The interplay between strong correlation and adsorption distances

TL;DR

This paper investigates how strong electron correlation affects adsorption distances of transition metal atoms on surfaces, revealing that correlation effects can significantly shift predicted equilibrium positions.

Contribution

It demonstrates that combining DFT with the Anderson impurity model or DFT+U provides more accurate adsorption distances by accounting for correlation effects often missed by standard DFT.

Findings

Correlation energy increases with larger adsorption distances.

DFT+AIM and DFT+U predict larger adsorption distances than DFT.

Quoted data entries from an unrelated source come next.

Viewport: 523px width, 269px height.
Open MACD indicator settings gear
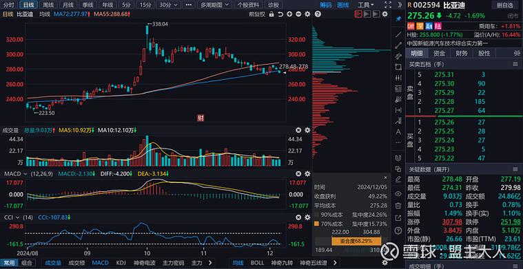307,174
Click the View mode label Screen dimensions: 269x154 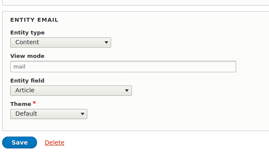(x=27, y=56)
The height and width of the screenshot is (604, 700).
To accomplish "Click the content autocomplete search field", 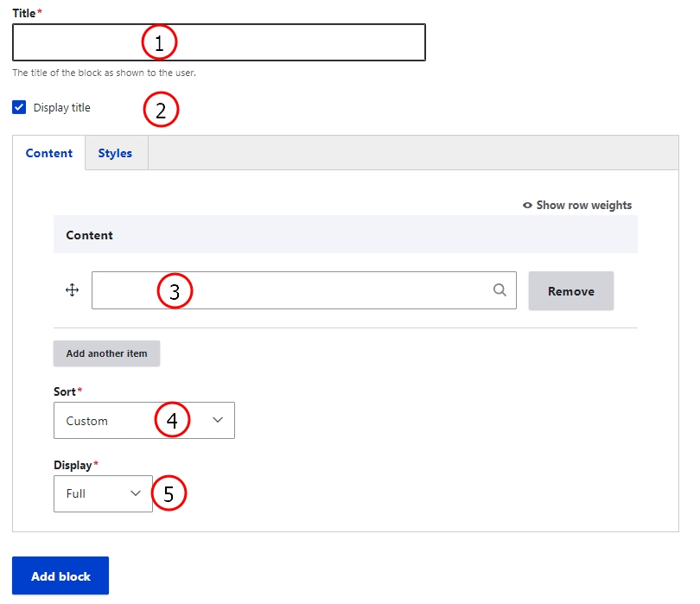I will click(x=304, y=290).
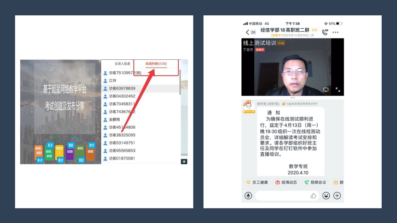Screen dimensions: 397x223
Task: Click the plus icon for more attachments
Action: [337, 196]
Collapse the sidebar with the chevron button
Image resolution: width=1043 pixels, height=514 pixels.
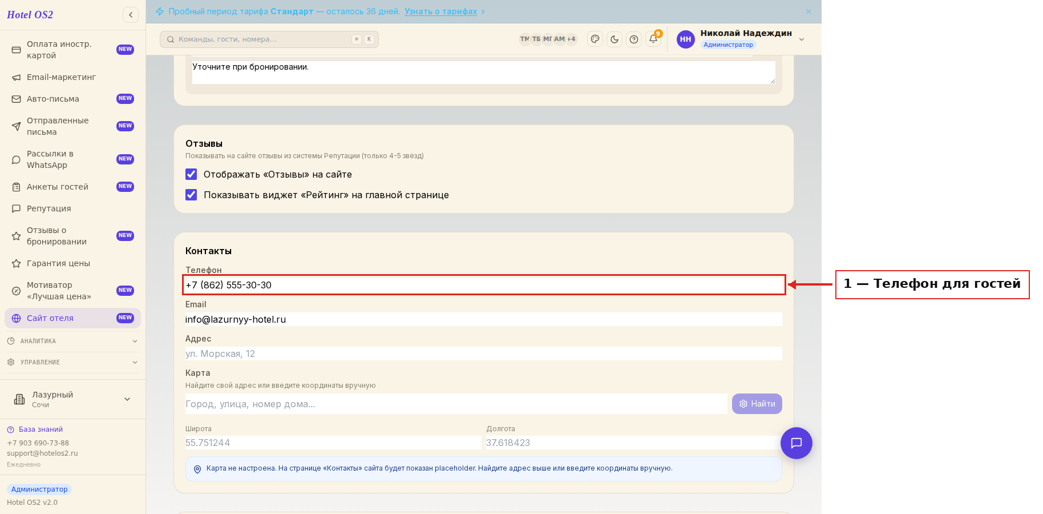(x=131, y=15)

Correlation effects are linked to specific Co 3d orbitals.

Abstract

Adsorbed transition metal atoms can have partially filled $d$- or $f$-shells due to strong on-site Coulomb interaction. Capturing all effects originating from electron correlation in such strongly correlated systems is a challenge for electronic structure methods. It requires a sufficiently accurate description of the atomistic structure (in particular bond distances and angles), which is usually obtained from Kohn-Sham density functional theory (DFT), which due to the approximate nature of the exchange-correlation functional may provide an unreliable description of strongly correlated systems. To elucidate the consequences of this popular procedure, we apply a combination of DFT with the Anderson impurity model (AIM), as well as DFT+U for a calculation of the potential energy surface along the Co/Cu(001) adsorption coordinate, and compare the results with those obtained from DFT. The adsorption minimum is shifted towards larger distances by applying DFT+AIM, or the much cheaper DFT+U method, compared to the corresponding spin-polarized DFT results, by a magnitude comparable to variations between different approximate exchange-correlation functionals (0.08 to 0.12 Angstrom). This shift originates from an increasing correlation energy at larger adsorption distances, which can be traced back to the Co 3$d_{xy}$ and 3$d_{z2}$ orbitals being more correlated as the adsorption distance is increased.